Start of EXTRACTED MATERIAL
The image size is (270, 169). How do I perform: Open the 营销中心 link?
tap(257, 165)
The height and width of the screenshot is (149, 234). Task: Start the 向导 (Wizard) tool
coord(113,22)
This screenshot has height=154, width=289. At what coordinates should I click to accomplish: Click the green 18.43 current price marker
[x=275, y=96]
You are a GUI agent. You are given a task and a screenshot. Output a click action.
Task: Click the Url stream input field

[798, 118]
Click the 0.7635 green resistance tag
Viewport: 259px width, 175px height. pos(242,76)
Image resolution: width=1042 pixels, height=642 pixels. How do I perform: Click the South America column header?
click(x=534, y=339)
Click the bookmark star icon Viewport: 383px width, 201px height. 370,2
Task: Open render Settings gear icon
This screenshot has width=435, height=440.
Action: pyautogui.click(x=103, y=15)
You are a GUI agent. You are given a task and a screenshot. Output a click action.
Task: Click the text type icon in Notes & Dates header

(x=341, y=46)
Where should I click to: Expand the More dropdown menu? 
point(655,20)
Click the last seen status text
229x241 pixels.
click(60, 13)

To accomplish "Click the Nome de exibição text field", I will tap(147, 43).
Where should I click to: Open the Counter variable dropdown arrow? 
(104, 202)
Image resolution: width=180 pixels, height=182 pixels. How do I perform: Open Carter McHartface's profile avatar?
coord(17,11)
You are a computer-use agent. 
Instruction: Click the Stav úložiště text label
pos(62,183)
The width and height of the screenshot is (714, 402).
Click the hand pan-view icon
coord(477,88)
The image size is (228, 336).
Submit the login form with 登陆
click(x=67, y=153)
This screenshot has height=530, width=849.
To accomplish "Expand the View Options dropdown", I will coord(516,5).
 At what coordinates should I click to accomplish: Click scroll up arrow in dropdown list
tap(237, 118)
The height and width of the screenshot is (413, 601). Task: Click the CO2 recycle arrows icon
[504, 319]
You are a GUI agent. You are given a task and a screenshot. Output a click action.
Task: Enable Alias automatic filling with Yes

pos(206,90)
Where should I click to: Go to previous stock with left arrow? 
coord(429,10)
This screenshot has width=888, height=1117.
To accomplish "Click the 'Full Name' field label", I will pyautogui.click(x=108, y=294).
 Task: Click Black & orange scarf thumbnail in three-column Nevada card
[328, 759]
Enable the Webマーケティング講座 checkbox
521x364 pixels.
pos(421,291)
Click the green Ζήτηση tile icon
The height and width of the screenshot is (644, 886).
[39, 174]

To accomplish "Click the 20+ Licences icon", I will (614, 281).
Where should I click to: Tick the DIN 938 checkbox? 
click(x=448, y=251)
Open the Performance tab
End of EXTRACTED MATERIAL
(GOAL OF THE EXERCISE) Filter the material above down to the lines that hold the word "will".

(SOLUTION FOR THIS PROBLEM)
To accomplish "Click the Nome de exibição text field", I will tap(147, 43).
To accomplish "Expand the View Options dropdown", I will coord(516,5).
To accomplish "Click the 'Full Name' field label", I will pyautogui.click(x=108, y=294).
To accomplish "Click the 20+ Licences icon", I will (614, 281).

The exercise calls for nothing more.